A su regreso a En-Gedi, después del funeral de su madre, donó sus rebaños a la hermandad y durante una temporada se apartó del mundo exterior para ayunar y orar. Juan tan sólo conocía los métodos antiguos de acercarse a la divinidad; tan sólo conocía las historias de Elías, Samuel y Daniel. Elías era su ideal de profeta. Fue el primero de los maestros de Israel que llegó a ser considerado un profeta; Juan creía verdaderamente que habría de ser el último en este largo e ilustre linaje de mensajeros del cielo.
Por dos años y medio vivió Juan en En-Gedi, convenciendo a la mayoría de los miembros de la hermandad de que «se acercaba el fin de la era», que «el reino del cielo estaba por aparecer». Sus primeras enseñanzas de esa época estaban basadas en la idea y concepto judíos, corrientes por ese entonces, de un Mesías que habría de ser el liberador prometido de la nación judía; el que la habría de liberar de la dominación de sus potentados gentiles.

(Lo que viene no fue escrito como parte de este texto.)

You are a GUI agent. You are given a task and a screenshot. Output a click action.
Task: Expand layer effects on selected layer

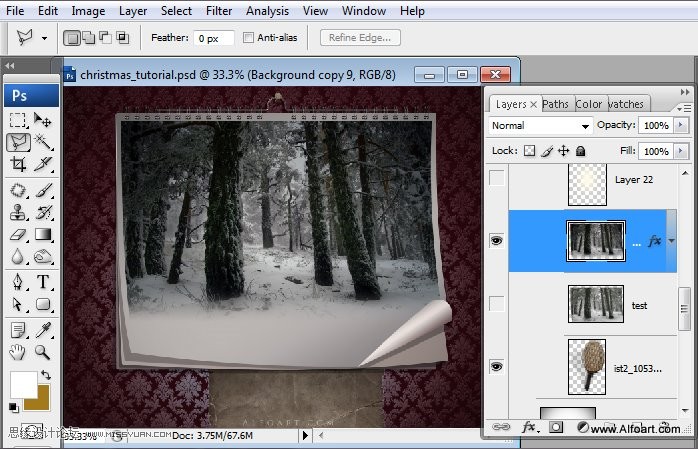pos(672,241)
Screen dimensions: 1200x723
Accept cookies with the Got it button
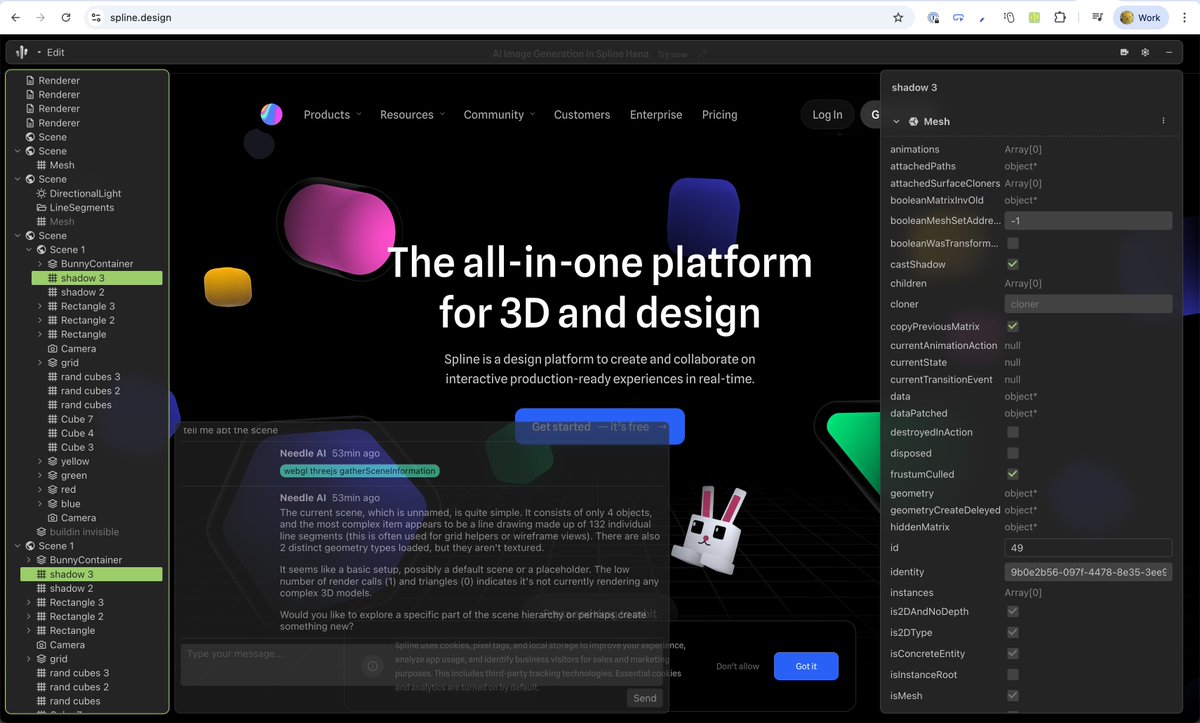[805, 666]
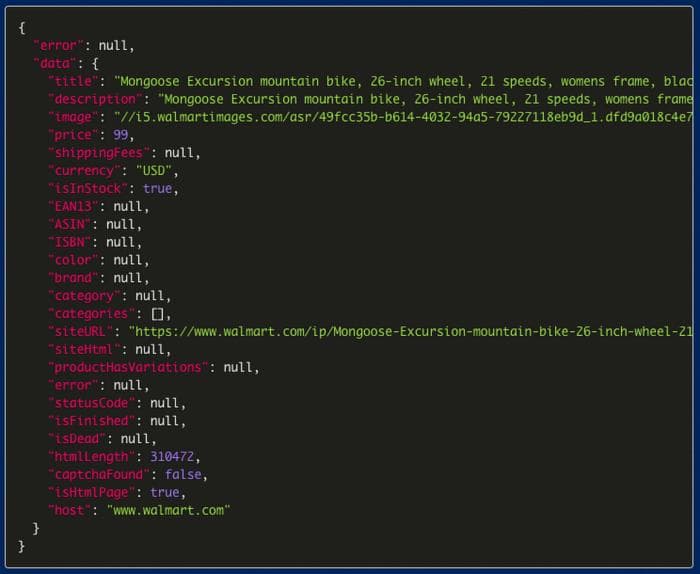This screenshot has height=574, width=700.
Task: Click the "EAN13" key
Action: pos(76,207)
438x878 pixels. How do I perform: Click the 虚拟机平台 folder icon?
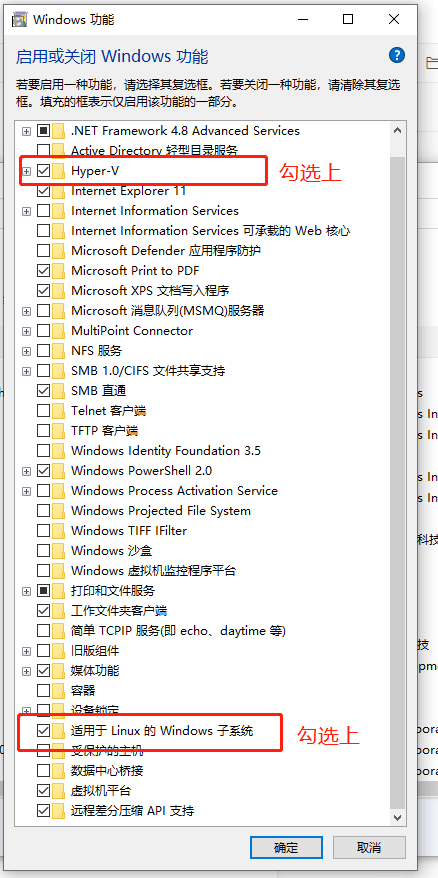tap(59, 790)
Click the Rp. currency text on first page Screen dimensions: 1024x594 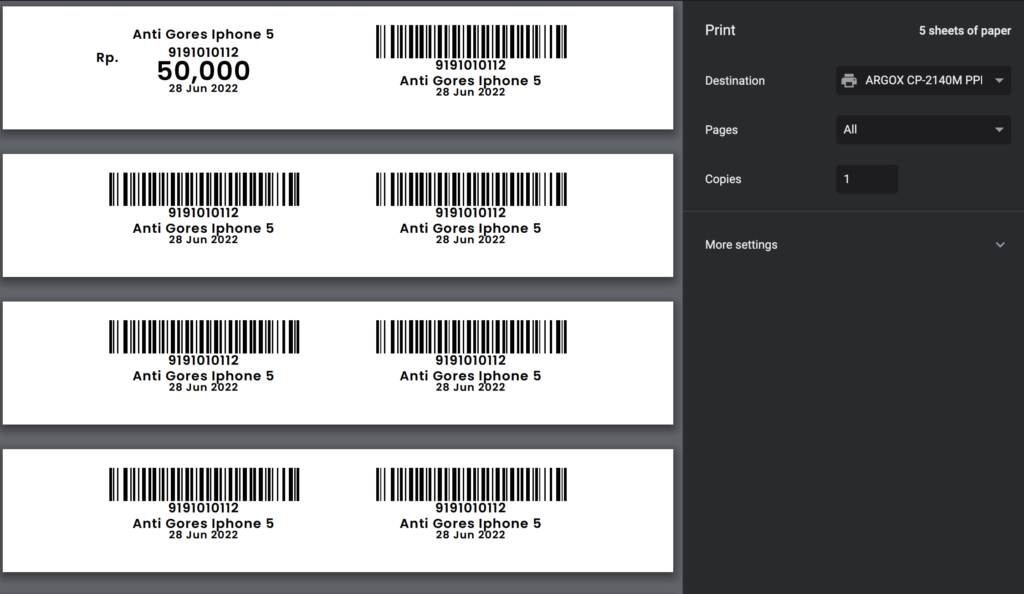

Durante todo este período Juan leyó mucho los escritos sagrados que encontró en la morada de los nazareos en En-Gedi. Le impresionaron especialmente los escritos de Isaías y Malaquías, los últimos profetas hasta ese momento. Leía y releía los últimos cinco capítulos de Isaías, y creía en estas profecías. Luego leía en Malaquías: «He aquí, yo os envío el profeta Elías antes que venga el gran y terrible día del Señor; y él hará volver el corazón de los padres hacia los hijos, y el corazón de los hijos hacia los padres, no sea que yo venga e hiera la tierra con maldición». Y solamente fue esta promesa de Malaquías de que Elías habría de regresar lo que hizo que Juan se abstuviera de salir a predicar sobre el advenimiento del reino y de exhortar a sus compatriotas a que escaparan de la ira venidera. Juan estaba listo para la proclamación del mensaje del advenimiento del reino, pero la anticipación del regreso de Elías lo frenó por más de dos años. Sabía que él no era Elías. ¿Qué quería decir Malaquías? ¿Era la profecía literal o figurada? ¿Cómo podía conocer la verdad? Finalmente se atrevió a pensar que, puesto que el primero de los profetas se llamaba Elías, así también el último sería conocido finalmente por el mismo nombre. A pesar de todo, mucho dudaba Juan, tanto dudaba que nunca se llamó a sí mismo Elías.
Fue la influencia de Elías lo que hizo que Juan adoptara sus métodos de ataque directo contra los pecados y vicios de sus contemporáneos. Vestía como Elías, intentaba hablar como Elías; en su aspecto exterior, era en todo semejante al antiguo profeta. Precisamente era tal su aspecto de robusto y pintoresco hijo de la naturaleza, tal predicador intrépido y temerario de la rectitud. Juan no era iletrado, bien conocía las sagradas escrituras judías, pero distaba de ser un hombre culto. Era un pensador claro, un orador poderoso y un denunciador fogoso. No era un ejemplo para su época, sino más bien una censura elocuente.
Finalmente elaboró su método para proclamar la nueva era, el reino de Dios; aceptó que habría de convertirse en el heraldo del Mesías; apartó todas las dudas y partió de En-Gedi un día de marzo del año 25 d. de J. C. para comenzar su corta pero brillante carrera como predicador público.